I tore up the envelope? Yes. Where did I put her letter after I read it in the bath? He patted his waistcoatpocket. There all right. Dear Henry fled. Before my patience are exhausted.
National school. Meade’s yard. The hazard. Only two there now. Nodding. Full as a tick. Too much bone in their skulls. The other trotting round with a fare. An hour ago I was passing there. The jarvies raised their hats.
A pointsman’s back straightened itself upright suddenly against a tramway standard by Mr Bloom’s window. Couldn’t they invent something automatic so that the wheel itself much handier? Well but that fellow would lose his job then? Well but then another fellow would get a job making the new invention?
Antient concert rooms. Nothing on there. A man in a buff suit with a crape armlet. Not much grief there. Quarter mourning. People in law perhaps.
annotation:
In the first paragraph Joyce once again references the previous chapter, “Inked characters fast fading on the frayed breaking paper. Thanks to the Little Flower.” The two themes seem to me to be in almost constant conflict with each other, love and death.

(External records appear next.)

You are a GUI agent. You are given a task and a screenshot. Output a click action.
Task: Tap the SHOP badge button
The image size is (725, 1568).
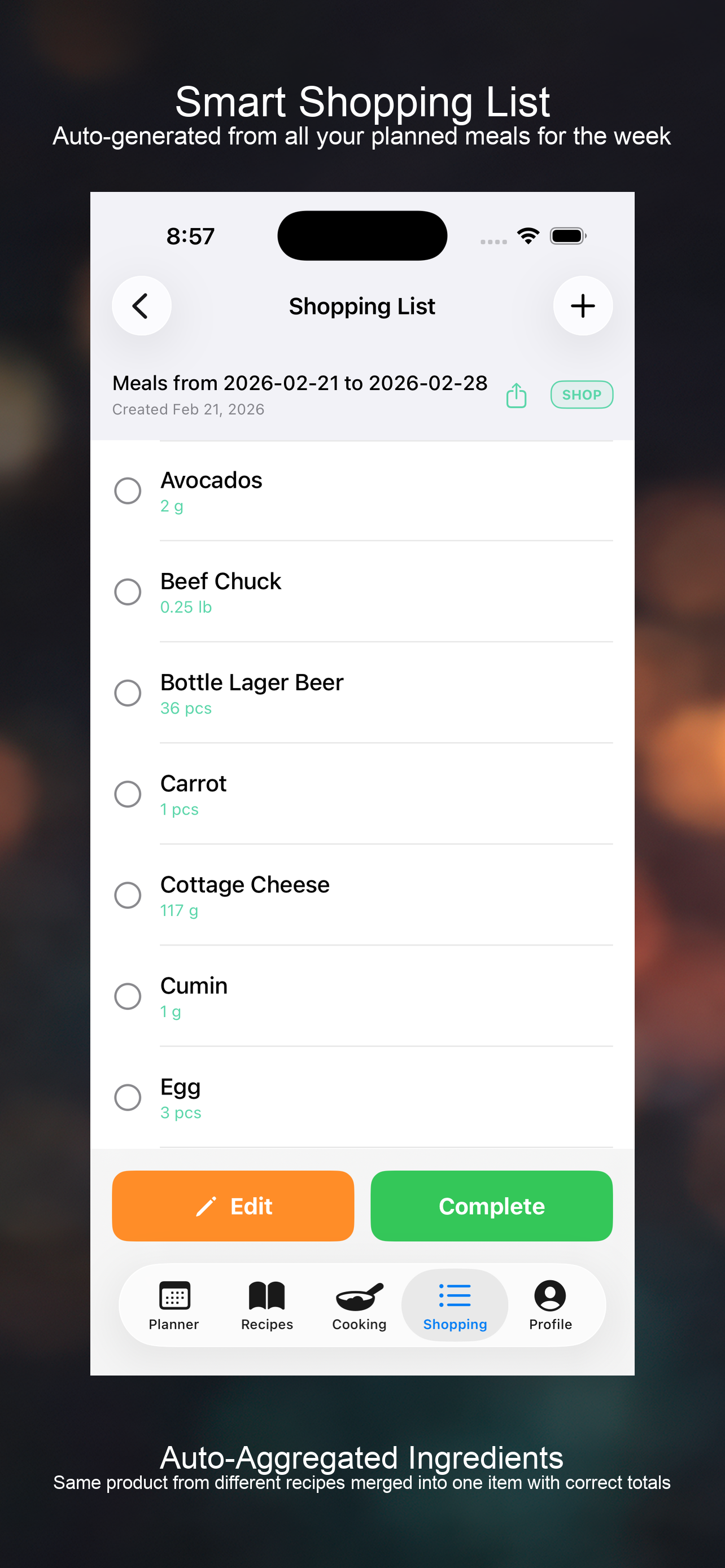582,395
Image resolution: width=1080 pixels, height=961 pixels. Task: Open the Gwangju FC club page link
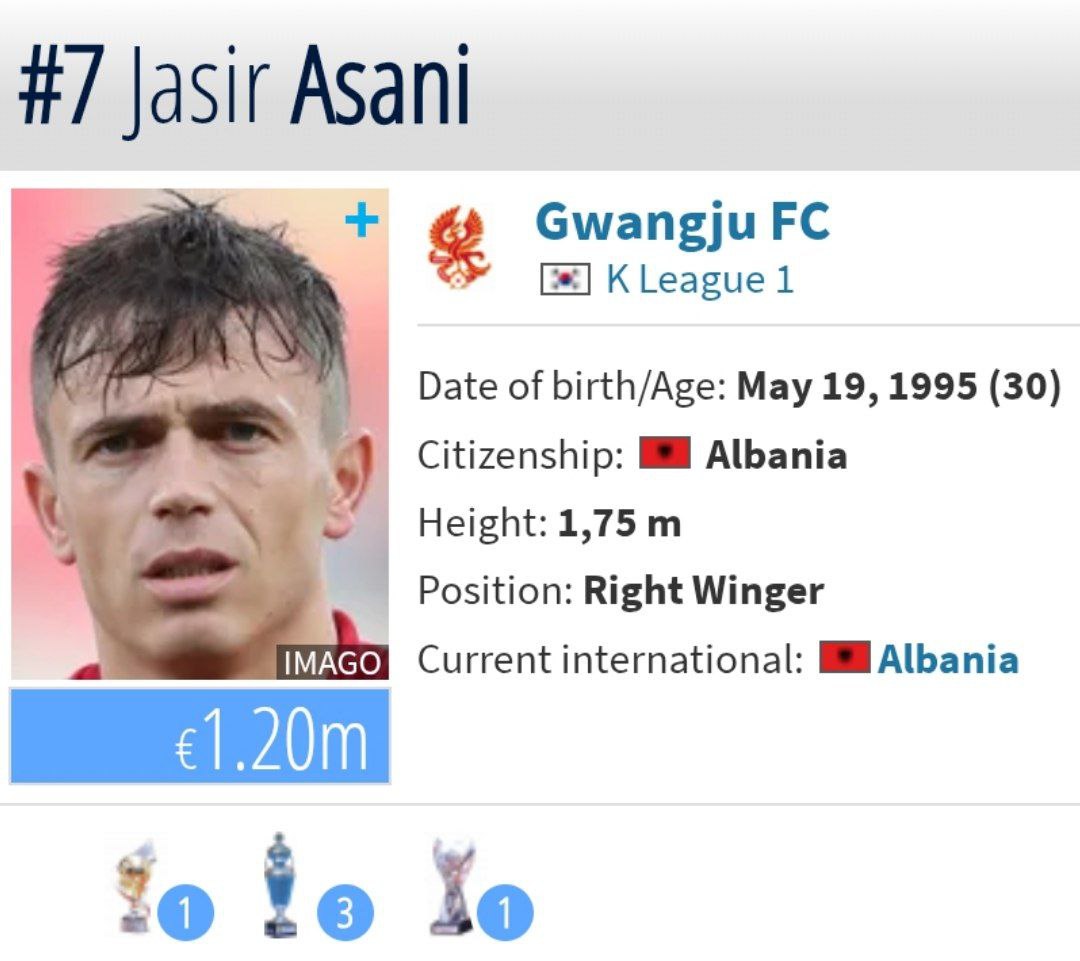682,222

Bloom then sees various buildings as the carriage passes them. It was a bit difficult to understand what “National school. Meade’s yard. The hazard.” meant, but joyceproject.com cleared it up. National school refers to St. Andrew’s Boys’ and Girls’ National School, Meade’s yard is a contractor / sawmill business, and the hazard refers to the cabstand that he passed earlier that day. ( source )
I really identify with Bloom’s train of thought about the pointsman. It’s a fantastic example of the following a line of thought out to it’s logical conclusion, one way that Joyce steeps his writing so strongly in modernity.